▸ **REQUIRED TASK**: Lay out the lines of the listing below, from the line containing "Open the Half" through the line containing "This screenshot has width=1170, height=2532.", as a Markdown table with the columns Row and Line, omitting any blank lines. Number each row in the Row column.

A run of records
________________________

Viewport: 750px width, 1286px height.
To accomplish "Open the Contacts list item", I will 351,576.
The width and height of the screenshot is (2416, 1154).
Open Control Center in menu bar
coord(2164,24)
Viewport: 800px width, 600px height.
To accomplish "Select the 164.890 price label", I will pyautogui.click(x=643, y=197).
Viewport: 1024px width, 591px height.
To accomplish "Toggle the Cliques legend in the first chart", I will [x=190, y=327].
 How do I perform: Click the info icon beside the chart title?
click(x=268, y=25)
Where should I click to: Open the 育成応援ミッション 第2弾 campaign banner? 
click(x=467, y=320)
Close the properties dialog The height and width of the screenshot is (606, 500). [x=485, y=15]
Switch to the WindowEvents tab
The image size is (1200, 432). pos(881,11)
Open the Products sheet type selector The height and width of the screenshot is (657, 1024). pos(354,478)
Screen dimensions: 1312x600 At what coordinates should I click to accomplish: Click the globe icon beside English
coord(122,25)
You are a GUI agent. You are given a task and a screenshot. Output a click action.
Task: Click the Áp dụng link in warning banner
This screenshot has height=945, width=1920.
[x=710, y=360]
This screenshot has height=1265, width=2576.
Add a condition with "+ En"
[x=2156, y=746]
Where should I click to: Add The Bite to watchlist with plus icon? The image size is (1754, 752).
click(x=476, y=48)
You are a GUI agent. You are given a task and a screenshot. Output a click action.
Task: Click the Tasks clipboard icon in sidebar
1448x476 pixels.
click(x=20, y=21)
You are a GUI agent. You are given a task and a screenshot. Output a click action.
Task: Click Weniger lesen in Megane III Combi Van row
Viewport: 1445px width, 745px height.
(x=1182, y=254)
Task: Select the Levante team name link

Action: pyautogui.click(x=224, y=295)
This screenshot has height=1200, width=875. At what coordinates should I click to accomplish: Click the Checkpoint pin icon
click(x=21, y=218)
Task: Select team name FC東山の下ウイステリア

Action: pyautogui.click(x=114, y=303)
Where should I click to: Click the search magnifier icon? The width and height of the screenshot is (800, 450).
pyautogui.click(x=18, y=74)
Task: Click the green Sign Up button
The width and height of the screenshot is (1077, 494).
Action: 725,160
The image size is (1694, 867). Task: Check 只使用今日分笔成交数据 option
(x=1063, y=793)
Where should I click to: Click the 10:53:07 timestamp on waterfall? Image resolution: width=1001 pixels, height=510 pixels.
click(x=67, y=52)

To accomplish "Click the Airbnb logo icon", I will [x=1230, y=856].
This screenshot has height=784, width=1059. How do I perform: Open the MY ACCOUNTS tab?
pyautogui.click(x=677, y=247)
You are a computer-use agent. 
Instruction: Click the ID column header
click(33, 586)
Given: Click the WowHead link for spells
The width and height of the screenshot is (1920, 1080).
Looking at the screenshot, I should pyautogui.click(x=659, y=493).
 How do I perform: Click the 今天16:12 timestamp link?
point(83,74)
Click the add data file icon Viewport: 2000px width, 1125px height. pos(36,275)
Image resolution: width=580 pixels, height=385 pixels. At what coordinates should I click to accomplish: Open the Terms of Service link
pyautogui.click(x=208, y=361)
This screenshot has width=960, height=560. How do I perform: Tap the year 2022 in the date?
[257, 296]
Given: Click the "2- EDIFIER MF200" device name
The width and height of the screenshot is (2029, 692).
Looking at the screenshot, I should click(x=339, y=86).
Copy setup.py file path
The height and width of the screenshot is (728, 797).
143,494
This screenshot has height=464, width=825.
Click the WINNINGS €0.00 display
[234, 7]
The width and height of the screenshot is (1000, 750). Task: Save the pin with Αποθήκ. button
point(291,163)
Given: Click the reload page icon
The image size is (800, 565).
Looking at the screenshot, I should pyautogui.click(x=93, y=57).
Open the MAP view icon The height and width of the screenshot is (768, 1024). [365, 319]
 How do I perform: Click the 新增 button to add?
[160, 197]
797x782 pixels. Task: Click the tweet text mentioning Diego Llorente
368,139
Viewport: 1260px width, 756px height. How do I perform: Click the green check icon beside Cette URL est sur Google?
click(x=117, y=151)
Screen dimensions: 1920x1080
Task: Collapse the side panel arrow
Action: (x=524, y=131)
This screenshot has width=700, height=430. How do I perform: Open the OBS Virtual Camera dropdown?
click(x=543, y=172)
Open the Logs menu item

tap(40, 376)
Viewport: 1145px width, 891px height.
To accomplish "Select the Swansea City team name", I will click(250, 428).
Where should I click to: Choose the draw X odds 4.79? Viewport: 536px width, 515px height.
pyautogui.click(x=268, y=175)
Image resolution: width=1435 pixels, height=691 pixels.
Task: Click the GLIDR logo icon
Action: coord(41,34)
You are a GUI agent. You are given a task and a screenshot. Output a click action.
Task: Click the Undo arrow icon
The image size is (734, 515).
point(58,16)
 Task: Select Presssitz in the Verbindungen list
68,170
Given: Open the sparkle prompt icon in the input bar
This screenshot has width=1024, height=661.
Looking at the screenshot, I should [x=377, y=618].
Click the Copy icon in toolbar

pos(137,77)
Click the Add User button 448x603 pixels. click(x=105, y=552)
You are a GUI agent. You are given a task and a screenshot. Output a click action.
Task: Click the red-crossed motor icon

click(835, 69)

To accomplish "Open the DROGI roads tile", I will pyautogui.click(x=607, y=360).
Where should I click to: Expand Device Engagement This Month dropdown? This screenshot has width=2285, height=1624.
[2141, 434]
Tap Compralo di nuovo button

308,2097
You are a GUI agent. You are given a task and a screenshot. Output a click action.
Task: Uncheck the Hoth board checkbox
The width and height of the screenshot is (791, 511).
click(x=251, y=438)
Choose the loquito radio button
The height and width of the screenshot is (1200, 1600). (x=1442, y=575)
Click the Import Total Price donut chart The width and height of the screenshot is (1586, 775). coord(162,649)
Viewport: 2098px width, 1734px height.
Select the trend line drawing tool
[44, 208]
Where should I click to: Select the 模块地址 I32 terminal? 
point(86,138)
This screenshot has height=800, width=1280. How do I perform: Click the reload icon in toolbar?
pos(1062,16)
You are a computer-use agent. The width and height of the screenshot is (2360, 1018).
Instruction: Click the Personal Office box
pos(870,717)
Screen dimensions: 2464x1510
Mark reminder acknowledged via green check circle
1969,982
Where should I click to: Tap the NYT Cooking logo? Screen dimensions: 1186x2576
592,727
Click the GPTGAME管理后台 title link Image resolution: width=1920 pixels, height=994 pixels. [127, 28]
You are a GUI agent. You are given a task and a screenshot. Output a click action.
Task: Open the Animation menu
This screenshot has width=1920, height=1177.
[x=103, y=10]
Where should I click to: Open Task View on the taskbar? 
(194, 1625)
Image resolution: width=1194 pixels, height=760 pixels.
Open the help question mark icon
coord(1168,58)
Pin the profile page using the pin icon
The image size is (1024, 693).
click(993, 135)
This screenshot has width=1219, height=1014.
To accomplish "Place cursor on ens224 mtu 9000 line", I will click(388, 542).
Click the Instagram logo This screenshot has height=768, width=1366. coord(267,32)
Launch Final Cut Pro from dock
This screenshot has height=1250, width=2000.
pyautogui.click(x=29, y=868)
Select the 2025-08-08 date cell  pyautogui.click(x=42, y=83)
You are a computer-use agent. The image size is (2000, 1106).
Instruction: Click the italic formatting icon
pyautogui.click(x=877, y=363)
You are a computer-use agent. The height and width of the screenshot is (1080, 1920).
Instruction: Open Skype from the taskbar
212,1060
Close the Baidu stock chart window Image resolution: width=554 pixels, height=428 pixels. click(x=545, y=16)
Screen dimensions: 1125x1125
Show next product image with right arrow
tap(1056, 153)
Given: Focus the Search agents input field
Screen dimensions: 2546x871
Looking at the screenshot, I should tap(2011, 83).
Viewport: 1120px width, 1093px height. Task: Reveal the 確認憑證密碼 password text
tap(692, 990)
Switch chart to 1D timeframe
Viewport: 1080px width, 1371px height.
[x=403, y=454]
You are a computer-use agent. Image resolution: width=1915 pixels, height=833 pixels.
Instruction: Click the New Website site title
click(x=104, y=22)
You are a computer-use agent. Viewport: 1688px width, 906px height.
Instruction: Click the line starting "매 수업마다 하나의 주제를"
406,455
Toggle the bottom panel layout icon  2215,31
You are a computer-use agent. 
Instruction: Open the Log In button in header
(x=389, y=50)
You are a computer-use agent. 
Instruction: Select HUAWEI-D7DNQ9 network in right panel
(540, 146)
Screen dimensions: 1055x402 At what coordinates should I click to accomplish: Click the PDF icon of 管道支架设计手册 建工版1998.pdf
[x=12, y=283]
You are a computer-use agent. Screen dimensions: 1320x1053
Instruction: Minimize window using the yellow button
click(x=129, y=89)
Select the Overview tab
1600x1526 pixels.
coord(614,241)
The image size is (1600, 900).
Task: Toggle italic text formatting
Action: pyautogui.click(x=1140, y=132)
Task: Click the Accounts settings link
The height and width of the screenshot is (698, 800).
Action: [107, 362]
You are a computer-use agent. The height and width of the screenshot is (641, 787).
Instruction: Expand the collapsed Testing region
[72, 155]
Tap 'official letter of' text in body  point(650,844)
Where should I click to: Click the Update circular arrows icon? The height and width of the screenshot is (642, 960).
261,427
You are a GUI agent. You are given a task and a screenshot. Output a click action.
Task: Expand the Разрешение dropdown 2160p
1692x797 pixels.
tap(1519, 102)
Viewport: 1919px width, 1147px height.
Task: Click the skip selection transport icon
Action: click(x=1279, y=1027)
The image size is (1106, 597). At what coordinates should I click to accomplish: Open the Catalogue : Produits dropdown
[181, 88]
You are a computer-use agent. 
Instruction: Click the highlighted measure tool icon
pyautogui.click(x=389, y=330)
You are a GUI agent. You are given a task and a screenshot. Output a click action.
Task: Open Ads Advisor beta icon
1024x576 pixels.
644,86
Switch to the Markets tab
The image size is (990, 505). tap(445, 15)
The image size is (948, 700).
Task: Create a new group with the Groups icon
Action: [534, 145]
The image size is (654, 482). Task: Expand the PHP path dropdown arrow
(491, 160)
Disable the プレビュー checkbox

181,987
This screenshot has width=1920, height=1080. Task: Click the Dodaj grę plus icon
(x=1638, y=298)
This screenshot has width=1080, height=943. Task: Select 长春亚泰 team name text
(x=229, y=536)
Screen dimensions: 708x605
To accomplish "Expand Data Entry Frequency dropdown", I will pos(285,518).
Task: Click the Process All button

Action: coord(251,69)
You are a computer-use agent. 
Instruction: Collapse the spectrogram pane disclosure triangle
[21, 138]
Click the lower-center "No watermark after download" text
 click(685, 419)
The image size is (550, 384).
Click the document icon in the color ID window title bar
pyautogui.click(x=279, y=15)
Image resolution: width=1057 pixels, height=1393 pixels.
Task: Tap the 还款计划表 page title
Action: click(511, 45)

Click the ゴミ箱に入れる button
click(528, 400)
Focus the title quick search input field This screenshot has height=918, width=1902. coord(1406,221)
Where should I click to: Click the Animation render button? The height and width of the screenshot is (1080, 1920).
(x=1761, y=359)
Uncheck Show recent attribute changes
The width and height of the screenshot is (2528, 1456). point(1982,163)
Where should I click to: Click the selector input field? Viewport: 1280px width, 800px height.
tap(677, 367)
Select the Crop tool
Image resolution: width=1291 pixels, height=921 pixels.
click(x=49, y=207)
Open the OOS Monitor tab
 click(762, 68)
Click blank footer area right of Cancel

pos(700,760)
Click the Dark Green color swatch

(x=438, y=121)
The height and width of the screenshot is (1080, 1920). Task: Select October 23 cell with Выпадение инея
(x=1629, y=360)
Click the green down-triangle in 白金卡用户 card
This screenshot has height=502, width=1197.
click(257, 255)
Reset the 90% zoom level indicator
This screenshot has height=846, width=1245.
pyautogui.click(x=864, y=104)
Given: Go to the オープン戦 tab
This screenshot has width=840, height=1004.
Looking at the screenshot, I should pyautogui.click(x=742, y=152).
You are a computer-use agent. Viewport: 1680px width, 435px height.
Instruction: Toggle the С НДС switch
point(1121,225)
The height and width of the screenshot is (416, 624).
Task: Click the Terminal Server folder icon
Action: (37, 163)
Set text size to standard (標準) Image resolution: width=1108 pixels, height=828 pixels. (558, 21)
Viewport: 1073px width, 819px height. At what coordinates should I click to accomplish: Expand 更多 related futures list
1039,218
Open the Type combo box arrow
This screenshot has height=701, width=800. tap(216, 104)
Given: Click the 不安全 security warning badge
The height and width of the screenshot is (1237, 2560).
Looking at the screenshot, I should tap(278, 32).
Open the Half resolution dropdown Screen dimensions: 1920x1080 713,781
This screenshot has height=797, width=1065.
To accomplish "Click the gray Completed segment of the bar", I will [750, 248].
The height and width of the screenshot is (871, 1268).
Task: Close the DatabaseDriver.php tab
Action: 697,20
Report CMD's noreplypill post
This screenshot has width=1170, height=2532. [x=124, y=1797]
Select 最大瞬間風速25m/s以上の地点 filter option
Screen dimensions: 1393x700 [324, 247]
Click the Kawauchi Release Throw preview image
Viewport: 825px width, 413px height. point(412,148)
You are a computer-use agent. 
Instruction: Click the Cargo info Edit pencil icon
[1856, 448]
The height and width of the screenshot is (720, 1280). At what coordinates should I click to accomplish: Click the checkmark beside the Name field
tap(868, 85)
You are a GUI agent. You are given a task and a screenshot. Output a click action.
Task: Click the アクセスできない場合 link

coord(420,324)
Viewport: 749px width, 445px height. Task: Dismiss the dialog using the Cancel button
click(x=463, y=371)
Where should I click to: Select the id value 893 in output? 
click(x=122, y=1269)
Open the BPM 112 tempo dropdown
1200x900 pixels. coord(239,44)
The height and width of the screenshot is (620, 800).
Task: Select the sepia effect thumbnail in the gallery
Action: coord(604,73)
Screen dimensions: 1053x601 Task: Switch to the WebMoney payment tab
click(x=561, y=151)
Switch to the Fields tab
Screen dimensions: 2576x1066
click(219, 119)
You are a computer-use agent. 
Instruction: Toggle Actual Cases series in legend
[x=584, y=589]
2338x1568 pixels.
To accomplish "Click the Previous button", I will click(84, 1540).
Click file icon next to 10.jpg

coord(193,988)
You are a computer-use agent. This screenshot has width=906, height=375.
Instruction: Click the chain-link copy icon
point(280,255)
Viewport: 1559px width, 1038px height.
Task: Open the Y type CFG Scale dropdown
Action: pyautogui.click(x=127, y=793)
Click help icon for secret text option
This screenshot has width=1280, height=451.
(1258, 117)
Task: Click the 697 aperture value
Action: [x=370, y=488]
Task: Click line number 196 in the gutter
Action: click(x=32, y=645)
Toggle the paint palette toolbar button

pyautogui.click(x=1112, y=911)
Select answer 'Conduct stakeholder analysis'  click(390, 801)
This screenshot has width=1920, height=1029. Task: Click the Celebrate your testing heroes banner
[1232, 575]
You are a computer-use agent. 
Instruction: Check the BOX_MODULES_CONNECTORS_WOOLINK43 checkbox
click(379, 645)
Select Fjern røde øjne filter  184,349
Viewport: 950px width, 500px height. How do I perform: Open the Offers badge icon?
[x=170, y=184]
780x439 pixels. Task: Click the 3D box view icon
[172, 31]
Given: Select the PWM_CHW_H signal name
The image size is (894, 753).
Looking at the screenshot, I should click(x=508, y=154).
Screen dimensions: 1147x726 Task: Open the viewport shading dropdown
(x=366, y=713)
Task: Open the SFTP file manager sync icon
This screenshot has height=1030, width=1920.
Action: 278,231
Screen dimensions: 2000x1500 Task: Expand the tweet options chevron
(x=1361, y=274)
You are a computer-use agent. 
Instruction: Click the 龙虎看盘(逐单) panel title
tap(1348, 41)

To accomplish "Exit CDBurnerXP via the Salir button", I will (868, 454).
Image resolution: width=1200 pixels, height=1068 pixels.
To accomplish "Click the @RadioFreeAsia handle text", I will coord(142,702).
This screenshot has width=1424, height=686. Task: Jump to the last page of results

________________________

▸ **REPLY TO THE EXERCISE**:
| Row | Line |
|---|---|
| 1 | Open the Half resolution dropdown Screen dimensions: 1920x1080 713,781 |
| 2 | This screenshot has height=797, width=1065. |
| 3 | To accomplish "Click the gray Completed segment of the bar", I will [750, 248]. |
| 4 | The height and width of the screenshot is (871, 1268). |
| 5 | Task: Close the DatabaseDriver.php tab |
| 6 | Action: 697,20 |
| 7 | Report CMD's noreplypill post |
| 8 | This screenshot has width=1170, height=2532. [x=124, y=1797] |